◆ MATERIAL FOR THIS TASK ◆
---

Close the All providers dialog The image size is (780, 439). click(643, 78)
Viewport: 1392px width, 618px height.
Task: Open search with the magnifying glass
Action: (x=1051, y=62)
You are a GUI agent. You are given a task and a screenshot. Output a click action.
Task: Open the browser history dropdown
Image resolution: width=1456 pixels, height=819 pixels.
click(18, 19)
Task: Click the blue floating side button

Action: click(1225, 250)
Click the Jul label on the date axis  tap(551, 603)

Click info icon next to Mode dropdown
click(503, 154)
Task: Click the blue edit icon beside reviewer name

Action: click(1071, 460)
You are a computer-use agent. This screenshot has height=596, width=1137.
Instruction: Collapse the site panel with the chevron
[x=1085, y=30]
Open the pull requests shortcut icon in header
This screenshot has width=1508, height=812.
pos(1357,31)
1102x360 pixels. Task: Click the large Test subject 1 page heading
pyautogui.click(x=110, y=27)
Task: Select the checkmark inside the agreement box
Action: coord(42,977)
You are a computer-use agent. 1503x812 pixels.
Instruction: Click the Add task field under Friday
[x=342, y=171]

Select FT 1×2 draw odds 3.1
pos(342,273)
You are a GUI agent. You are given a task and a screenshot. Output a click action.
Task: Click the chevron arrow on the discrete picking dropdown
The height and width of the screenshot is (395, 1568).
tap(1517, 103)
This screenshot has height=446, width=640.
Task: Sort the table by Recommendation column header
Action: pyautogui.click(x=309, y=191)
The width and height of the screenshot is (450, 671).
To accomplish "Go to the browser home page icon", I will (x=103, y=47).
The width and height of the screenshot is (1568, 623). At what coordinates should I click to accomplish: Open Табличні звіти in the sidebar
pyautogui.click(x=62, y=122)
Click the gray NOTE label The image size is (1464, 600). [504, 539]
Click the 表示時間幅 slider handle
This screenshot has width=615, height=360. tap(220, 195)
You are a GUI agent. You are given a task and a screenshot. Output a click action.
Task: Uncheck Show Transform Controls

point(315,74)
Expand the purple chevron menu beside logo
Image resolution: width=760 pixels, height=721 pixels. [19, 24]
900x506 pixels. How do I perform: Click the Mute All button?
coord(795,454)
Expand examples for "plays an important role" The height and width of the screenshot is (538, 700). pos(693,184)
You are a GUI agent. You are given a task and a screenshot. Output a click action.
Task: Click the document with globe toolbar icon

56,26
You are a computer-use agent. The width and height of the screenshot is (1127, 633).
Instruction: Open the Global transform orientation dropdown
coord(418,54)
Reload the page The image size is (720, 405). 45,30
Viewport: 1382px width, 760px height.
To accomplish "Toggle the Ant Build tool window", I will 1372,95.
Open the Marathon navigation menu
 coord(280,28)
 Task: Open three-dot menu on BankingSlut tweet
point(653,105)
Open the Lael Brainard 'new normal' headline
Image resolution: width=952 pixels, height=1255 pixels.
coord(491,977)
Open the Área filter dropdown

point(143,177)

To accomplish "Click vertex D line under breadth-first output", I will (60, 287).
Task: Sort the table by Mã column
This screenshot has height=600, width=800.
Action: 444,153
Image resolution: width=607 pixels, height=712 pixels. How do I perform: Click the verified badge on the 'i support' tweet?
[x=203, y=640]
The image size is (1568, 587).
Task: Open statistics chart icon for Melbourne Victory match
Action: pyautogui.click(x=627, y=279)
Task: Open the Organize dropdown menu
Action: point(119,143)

---

◆ EXERCISE OBJECTIVE ◆
Please reproduce every line of the material word for word.

◆ OUTPUT FOR THIS TASK ◆
Close the All providers dialog The image size is (780, 439). click(643, 78)
Viewport: 1392px width, 618px height.
Task: Open search with the magnifying glass
Action: (x=1051, y=62)
You are a GUI agent. You are given a task and a screenshot. Output a click action.
Task: Open the browser history dropdown
Image resolution: width=1456 pixels, height=819 pixels.
click(18, 19)
Task: Click the blue floating side button

Action: click(1225, 250)
Click the Jul label on the date axis  tap(551, 603)

Click info icon next to Mode dropdown
click(503, 154)
Task: Click the blue edit icon beside reviewer name

Action: click(1071, 460)
You are a computer-use agent. This screenshot has height=596, width=1137.
Instruction: Collapse the site panel with the chevron
[x=1085, y=30]
Open the pull requests shortcut icon in header
This screenshot has width=1508, height=812.
pos(1357,31)
1102x360 pixels. Task: Click the large Test subject 1 page heading
pyautogui.click(x=110, y=27)
Task: Select the checkmark inside the agreement box
Action: coord(42,977)
You are a computer-use agent. 1503x812 pixels.
Instruction: Click the Add task field under Friday
[x=342, y=171]

Select FT 1×2 draw odds 3.1
pos(342,273)
You are a GUI agent. You are given a task and a screenshot. Output a click action.
Task: Click the chevron arrow on the discrete picking dropdown
The height and width of the screenshot is (395, 1568).
tap(1517, 103)
This screenshot has height=446, width=640.
Task: Sort the table by Recommendation column header
Action: pyautogui.click(x=309, y=191)
The width and height of the screenshot is (450, 671).
To accomplish "Go to the browser home page icon", I will (x=103, y=47).
The width and height of the screenshot is (1568, 623). At what coordinates should I click to accomplish: Open Табличні звіти in the sidebar
pyautogui.click(x=62, y=122)
Click the gray NOTE label The image size is (1464, 600). [504, 539]
Click the 表示時間幅 slider handle
This screenshot has width=615, height=360. tap(220, 195)
You are a GUI agent. You are given a task and a screenshot. Output a click action.
Task: Uncheck Show Transform Controls

point(315,74)
Expand the purple chevron menu beside logo
Image resolution: width=760 pixels, height=721 pixels. [19, 24]
900x506 pixels. How do I perform: Click the Mute All button?
coord(795,454)
Expand examples for "plays an important role" The height and width of the screenshot is (538, 700). pos(693,184)
You are a GUI agent. You are given a task and a screenshot. Output a click action.
Task: Click the document with globe toolbar icon

56,26
You are a computer-use agent. The width and height of the screenshot is (1127, 633).
Instruction: Open the Global transform orientation dropdown
coord(418,54)
Reload the page The image size is (720, 405). 45,30
Viewport: 1382px width, 760px height.
To accomplish "Toggle the Ant Build tool window", I will 1372,95.
Open the Marathon navigation menu
 coord(280,28)
 Task: Open three-dot menu on BankingSlut tweet
point(653,105)
Open the Lael Brainard 'new normal' headline
Image resolution: width=952 pixels, height=1255 pixels.
coord(491,977)
Open the Área filter dropdown

point(143,177)

To accomplish "Click vertex D line under breadth-first output", I will (60, 287).
Task: Sort the table by Mã column
This screenshot has height=600, width=800.
Action: 444,153
Image resolution: width=607 pixels, height=712 pixels. How do I perform: Click the verified badge on the 'i support' tweet?
[x=203, y=640]
The image size is (1568, 587).
Task: Open statistics chart icon for Melbourne Victory match
Action: pyautogui.click(x=627, y=279)
Task: Open the Organize dropdown menu
Action: point(119,143)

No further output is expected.